# How much oil do you put in 420cc Ariens?



## cliff355 (Apr 17, 2014)

Well, I am still waiting for Ariens to build the snowblower ordered in early September but it should be here in a couple weeks. While waiting I checked out the specs on the Ariens 420cc motor and noticed it held 37 oz. of oil.

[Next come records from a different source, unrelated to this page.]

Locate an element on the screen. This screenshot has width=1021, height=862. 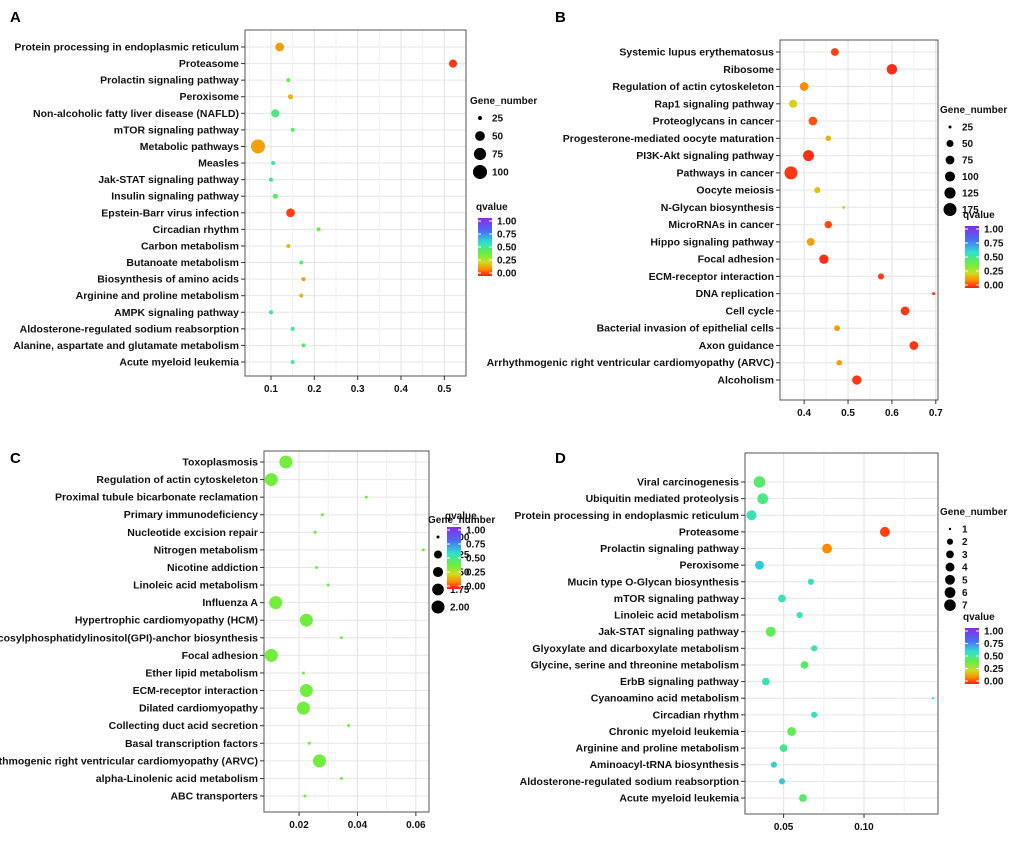
qvalue-legend-label: 1.00 is located at coordinates (476, 532).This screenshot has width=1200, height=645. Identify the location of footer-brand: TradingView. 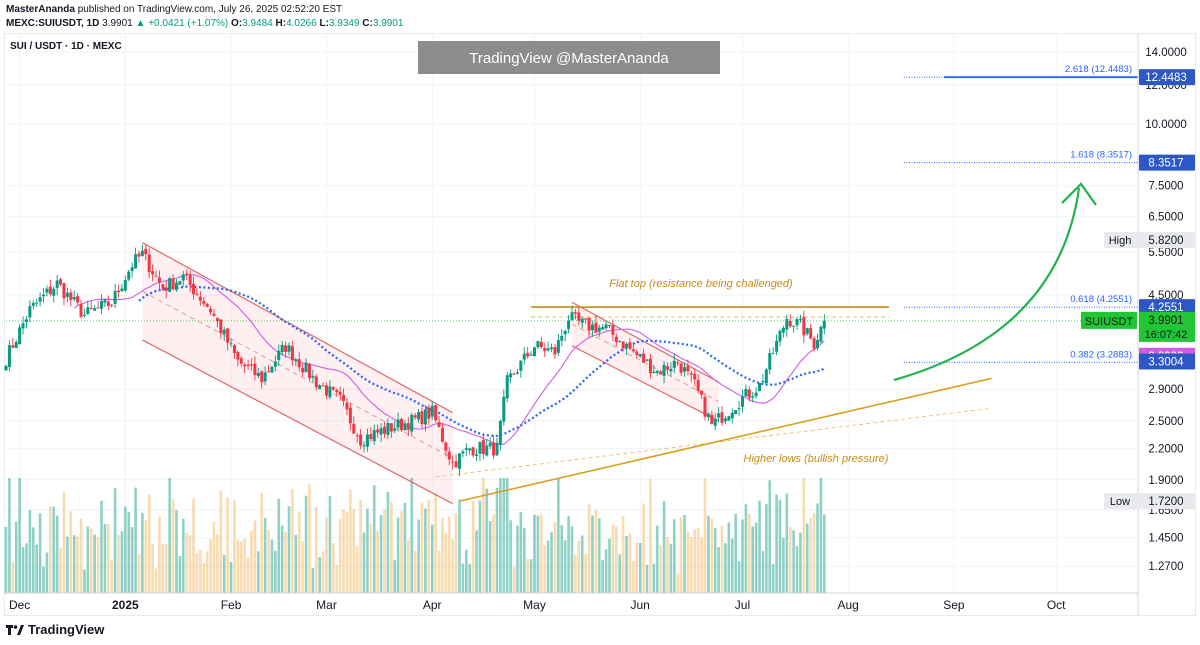
(55, 630).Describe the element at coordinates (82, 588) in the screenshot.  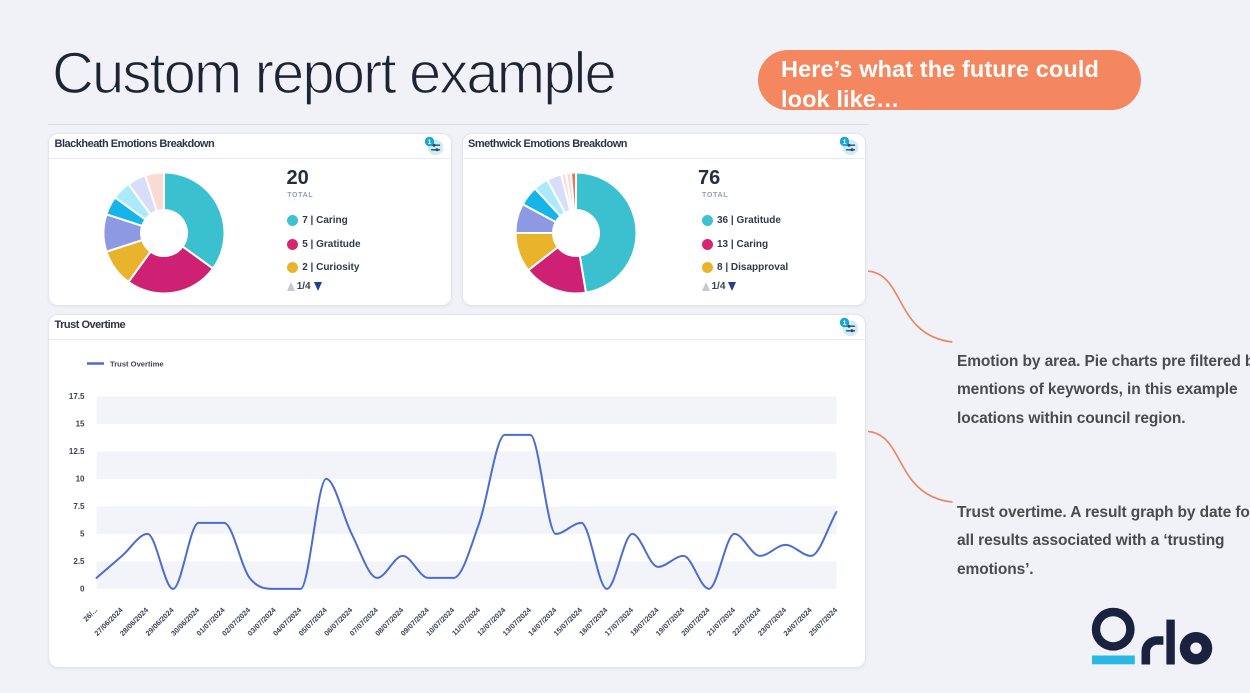
I see `svg-text: 0` at that location.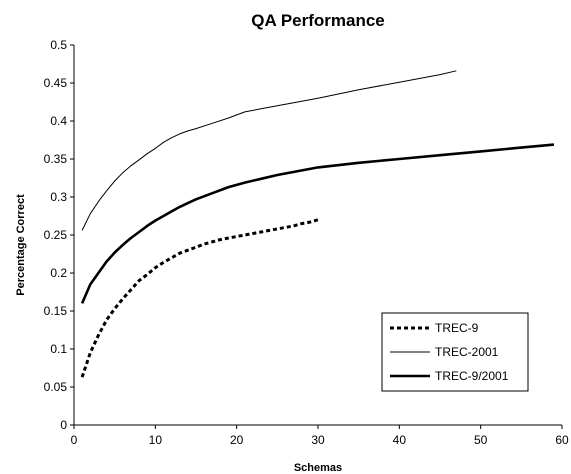 This screenshot has width=571, height=474. What do you see at coordinates (56, 83) in the screenshot?
I see `y-tick-label: 0.45` at bounding box center [56, 83].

What I'm wondering is, when the motor has been drained how close will be be to "full" if an even quart (32 oz.) is added? Seems to me it would be mighty slick if the motor mfgs. would design them to take an even quart during oil changes and avoid all the adding/checking dipstick/adding/putting in too much/etc./etc.


----------



## RIT333 (Feb 6, 2014)

Humm, let's see - 37-32 = 5, so I would "guess" that if you drained out all of the oil, it would be 5 oz low. But, as you are saying, you probably wouldn't get all 37 oz to drain, but I am anal, so i would screw around and add an additional 5 oz plus the qt. But, as I said, I am anal. Heck, you only need to do it once per year.


----------



## UNDERTAKER (Dec 30, 2013)

if the drain tube is on the front of the motor. then you can tilt the whole machine back till the cows come home. and get it all out


----------



## Ryan (Dec 13, 2013)

I'm betting just slightly less than a full quart.


----------